* [WHAT IS BEING ASKED]
Output nothing except the lines from the one containing "This screenshot has height=1568, width=420." through the final line of the data, both included, typed exactly, minus the pictures.

Content starts

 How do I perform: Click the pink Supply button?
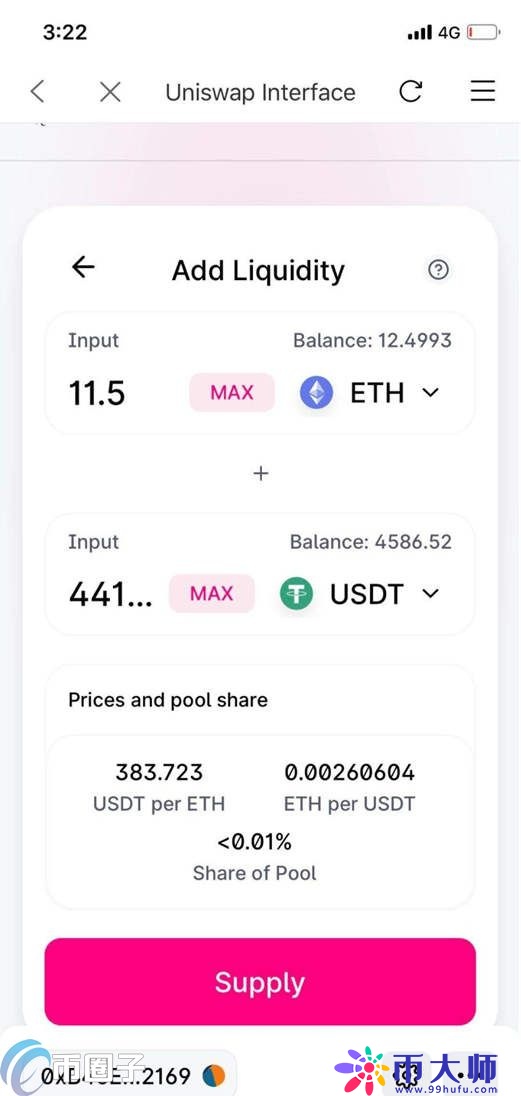(x=260, y=982)
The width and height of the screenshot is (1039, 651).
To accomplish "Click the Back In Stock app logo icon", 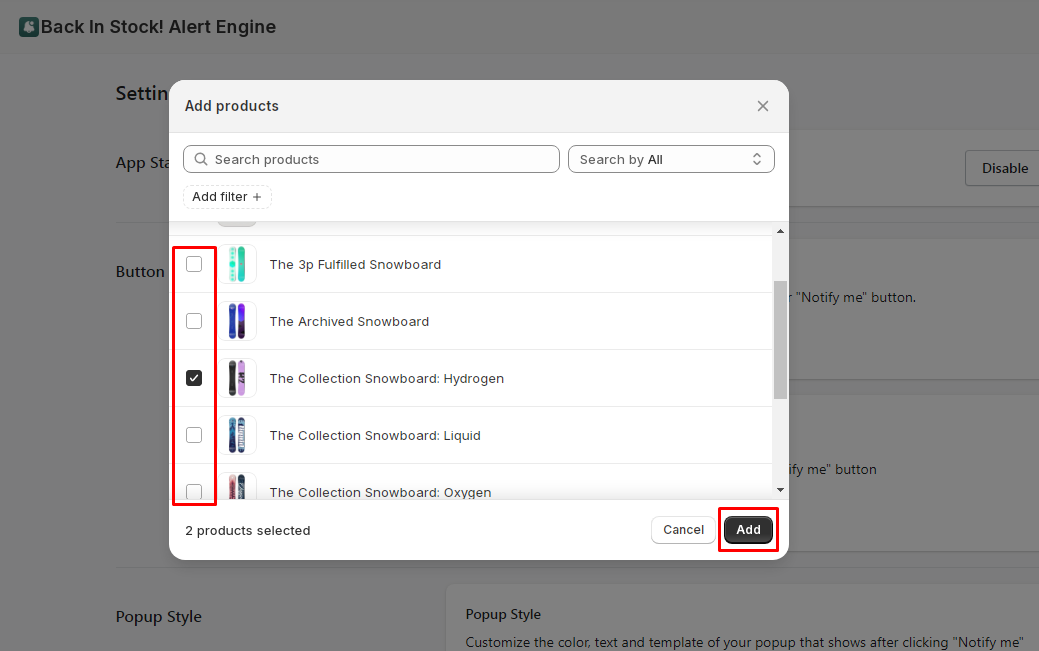I will [x=29, y=27].
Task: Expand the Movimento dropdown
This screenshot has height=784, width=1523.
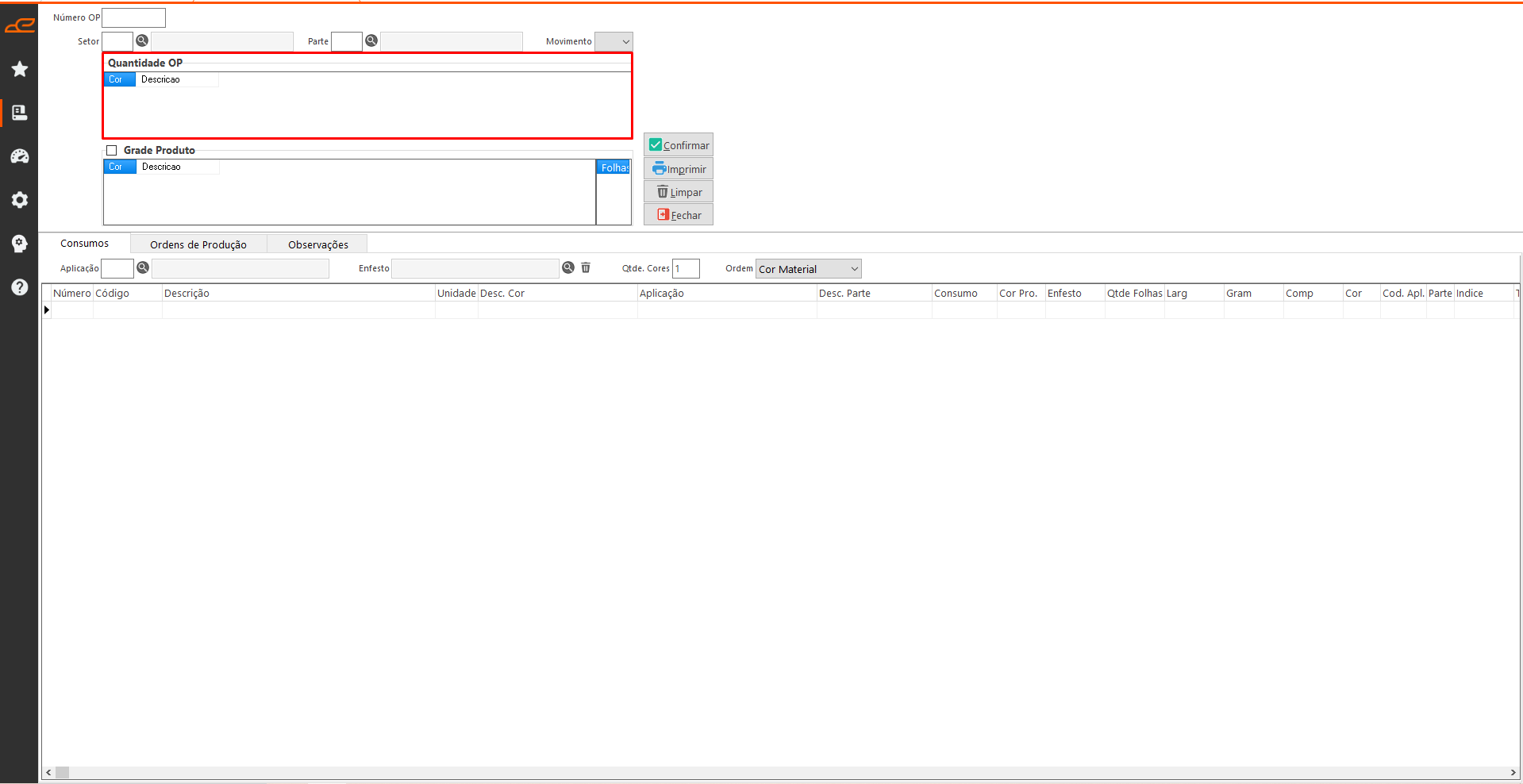Action: click(x=613, y=42)
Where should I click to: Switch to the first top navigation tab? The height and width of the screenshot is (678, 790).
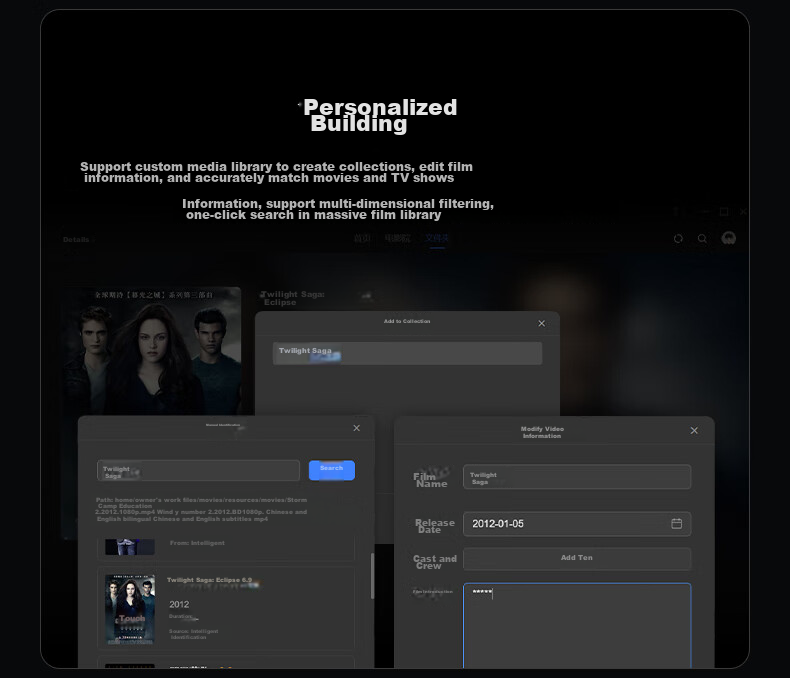362,238
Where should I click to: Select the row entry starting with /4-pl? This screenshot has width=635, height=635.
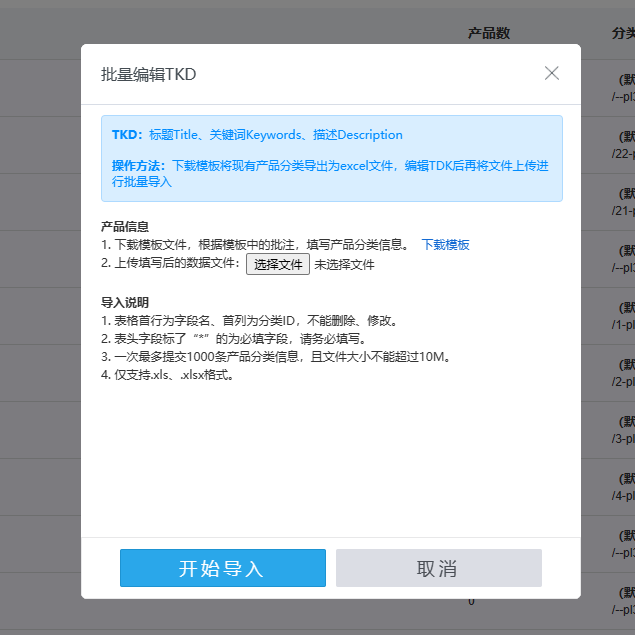click(623, 496)
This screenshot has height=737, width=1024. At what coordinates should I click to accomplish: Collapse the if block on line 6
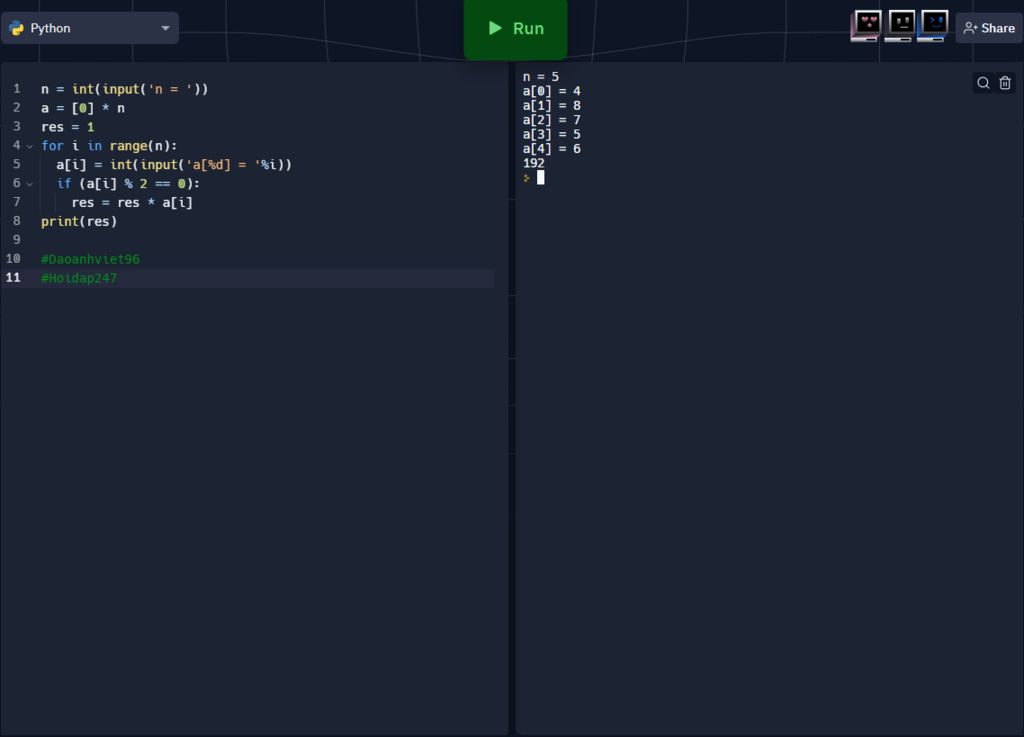tap(30, 184)
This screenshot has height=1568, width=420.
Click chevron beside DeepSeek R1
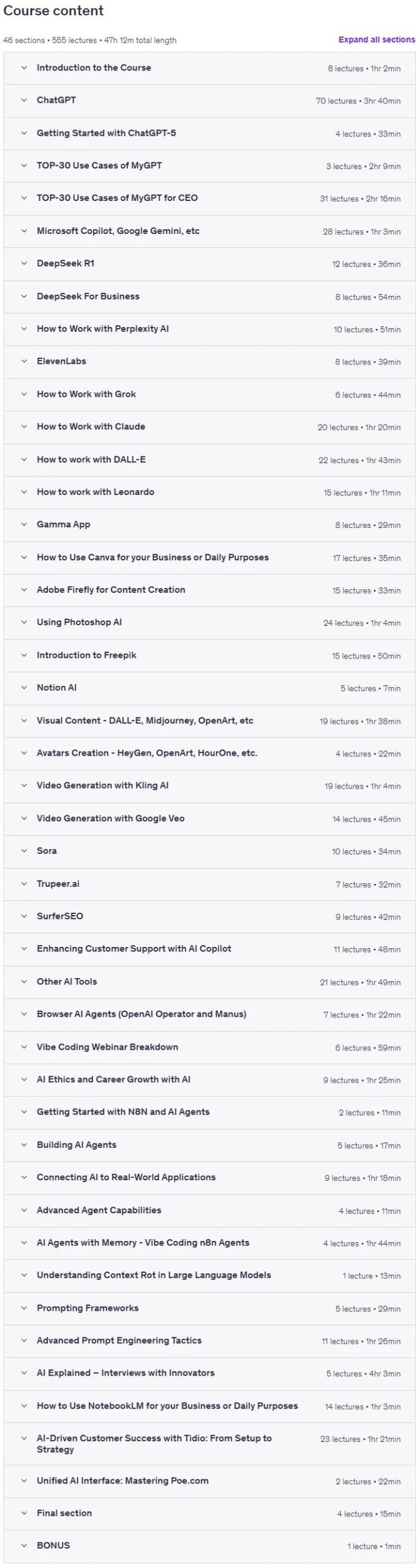[x=24, y=263]
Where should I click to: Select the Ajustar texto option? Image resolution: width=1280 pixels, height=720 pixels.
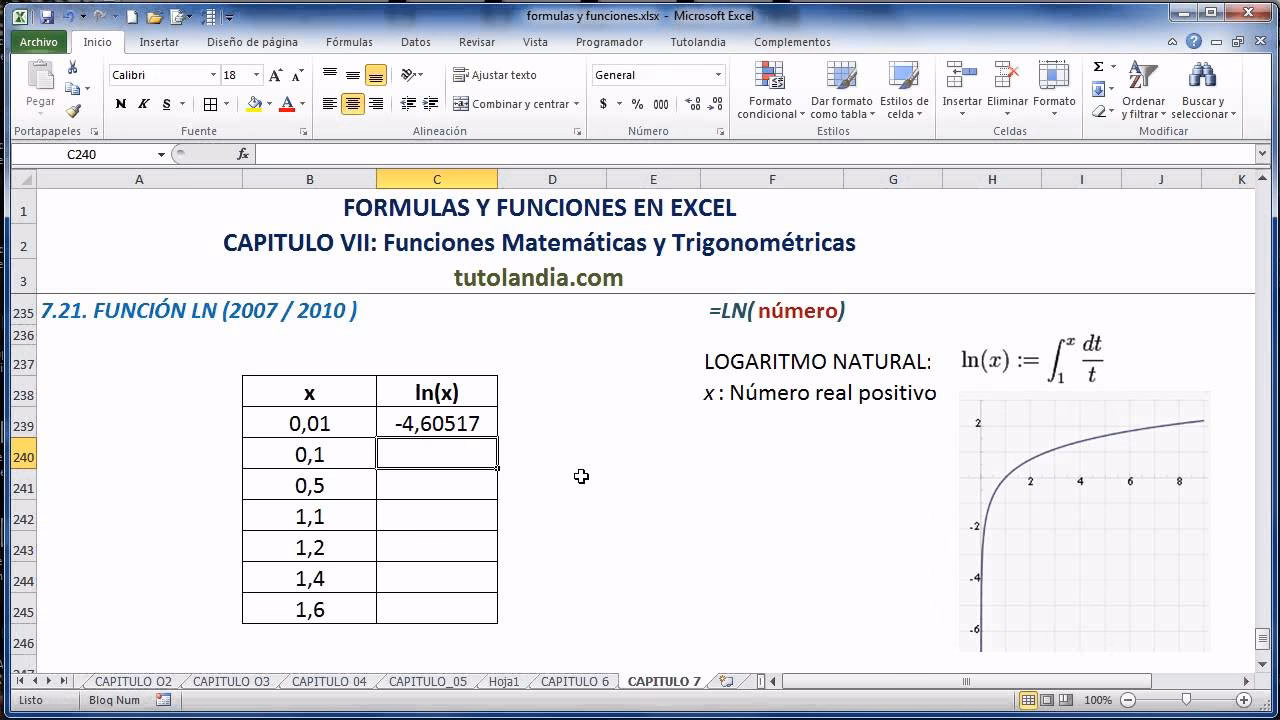496,74
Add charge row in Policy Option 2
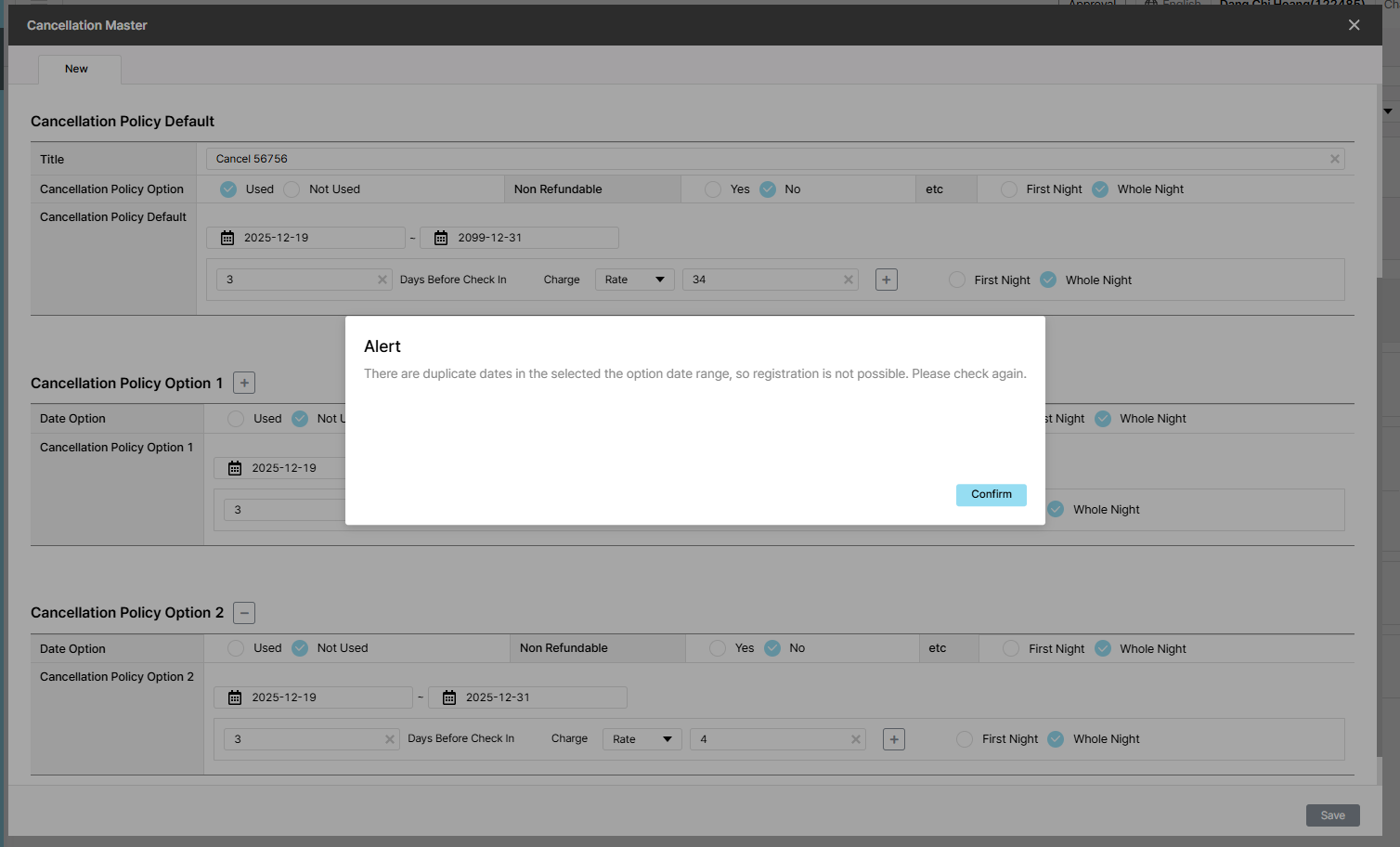Screen dimensions: 1400x847 click(893, 739)
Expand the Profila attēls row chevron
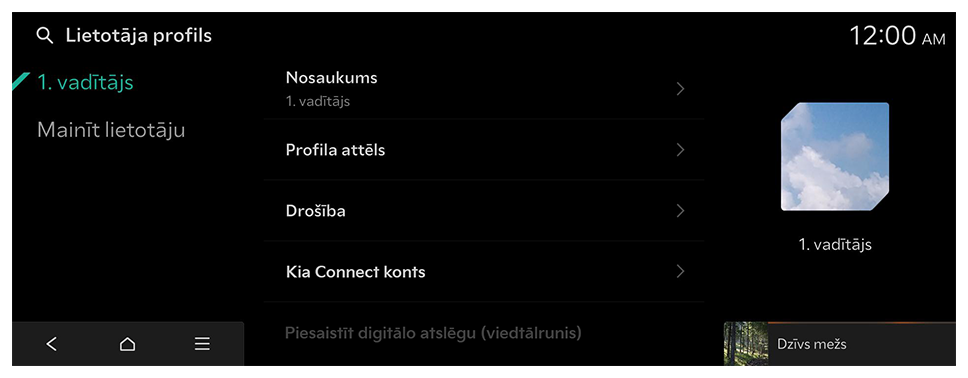Viewport: 968px width, 378px height. (x=680, y=150)
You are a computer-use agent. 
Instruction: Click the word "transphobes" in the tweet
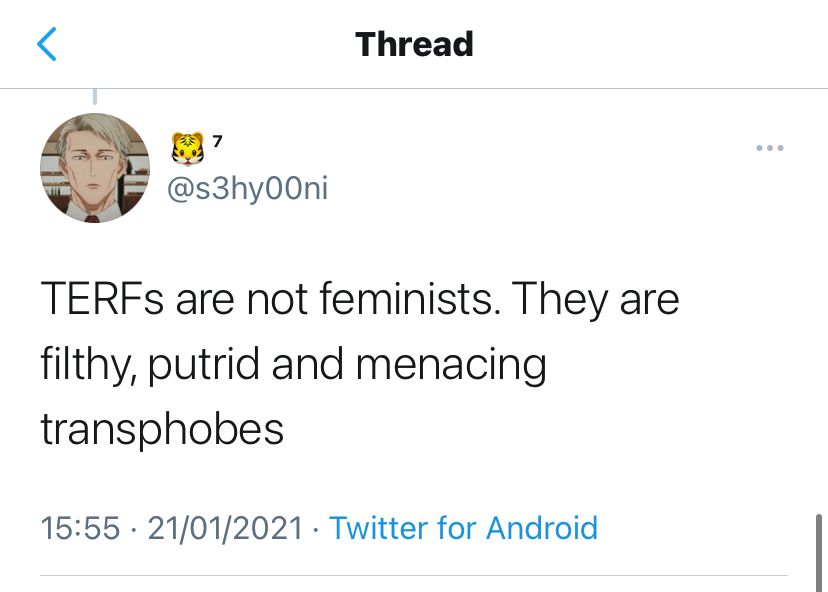(x=162, y=429)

Content ends

* [RESULT OF THE TASK]
This screenshot has height=1568, width=420.
Click chevron beside DeepSeek R1
[x=24, y=263]
Where should I click to: Select the Ajustar texto option? Image resolution: width=1280 pixels, height=720 pixels.
496,74
Add charge row in Policy Option 2
Screen dimensions: 1400x847 click(893, 739)
Expand the Profila attēls row chevron
Viewport: 968px width, 378px height. (x=680, y=150)
You are a computer-use agent. 
Instruction: Click the word "transphobes" in the tweet
(x=162, y=429)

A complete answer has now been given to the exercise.